A desigualdade entre regiões e Estados brasileiros está estampada nos mais recentes dados de acesso à internet fixa. De acordo com levantamento da Anatel (Agência Nacional de Telecomunicações), feito em março deste ano, 63% do total de residências do Brasil não estão conectadas, sendo os piores índices encontrados na Região Norte e Nordeste, inclusive no Pará.
Segundo a pesquisa, 24,43 milhões de domicílios em todo país estão conectados, apresentando uma média nacional de 37% das casas. Entretanto, no Nordeste e Norte a conexão só está disponível em 17% e 15,71% dos domicílios, nesta ordem.
Na comparação entre Estados, as diferenças são ainda mais gritantes: 65,5% das casas no Distrito Federal têm internet; em São Paulo, 61,6%; no Rio, 46,6%. Ao mesmo tempo, no Pará são 11,4%; no Amapá, 10,3%; e no Maranhão, apenas 9,8%.
No Sudeste, Sul e Centro-Oeste esses indicadores ficam acima da média, com, respectivamente, 50,4%, 42,5% e 38,4% das casas conectadas.
De acordo com o estudo, o elevado preço dos serviços ainda é o que afasta parte da população do mundo digital.
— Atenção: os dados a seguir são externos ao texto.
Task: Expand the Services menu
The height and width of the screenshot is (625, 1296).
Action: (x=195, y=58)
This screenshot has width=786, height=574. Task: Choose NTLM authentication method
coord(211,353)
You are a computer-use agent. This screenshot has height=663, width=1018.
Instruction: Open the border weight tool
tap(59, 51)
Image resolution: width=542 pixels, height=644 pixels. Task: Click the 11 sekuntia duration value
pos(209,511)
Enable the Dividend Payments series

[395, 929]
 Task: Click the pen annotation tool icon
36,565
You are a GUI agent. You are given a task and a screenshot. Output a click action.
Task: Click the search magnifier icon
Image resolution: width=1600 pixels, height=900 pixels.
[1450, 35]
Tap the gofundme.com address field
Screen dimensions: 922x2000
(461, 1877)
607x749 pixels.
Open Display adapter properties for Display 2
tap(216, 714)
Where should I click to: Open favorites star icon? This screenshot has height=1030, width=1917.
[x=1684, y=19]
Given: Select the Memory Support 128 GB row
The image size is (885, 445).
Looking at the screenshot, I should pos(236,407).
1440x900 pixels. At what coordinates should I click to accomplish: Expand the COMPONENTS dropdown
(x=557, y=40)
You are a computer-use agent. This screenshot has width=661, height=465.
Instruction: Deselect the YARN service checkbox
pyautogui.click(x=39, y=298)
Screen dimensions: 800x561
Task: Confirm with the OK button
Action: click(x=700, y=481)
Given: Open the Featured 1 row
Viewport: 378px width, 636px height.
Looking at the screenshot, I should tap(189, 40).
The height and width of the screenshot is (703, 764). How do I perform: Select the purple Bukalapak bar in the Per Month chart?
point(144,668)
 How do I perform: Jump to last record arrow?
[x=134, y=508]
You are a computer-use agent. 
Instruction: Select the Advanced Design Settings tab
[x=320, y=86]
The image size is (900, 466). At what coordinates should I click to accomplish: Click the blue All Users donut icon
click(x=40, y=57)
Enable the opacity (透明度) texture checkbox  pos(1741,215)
Apesar da pesquisa, dados do Ministério das Comunicações mostram que o crescimento da internet fixa no Norte foi de 126% entre 2010 e 2014, o maior crescimento verificado no país. Já o crescimento no Nordeste foi de 107%.
Nas regiões Centro-Oeste, Sul e Sudeste, os percentuais foram pouco mais modestos, 69%, 52%e 51%, no mesmo período, respectivamente. Segundo o órgão, o crescimento é mais intenso no Norte e Nordeste principalmente porque a base é menor.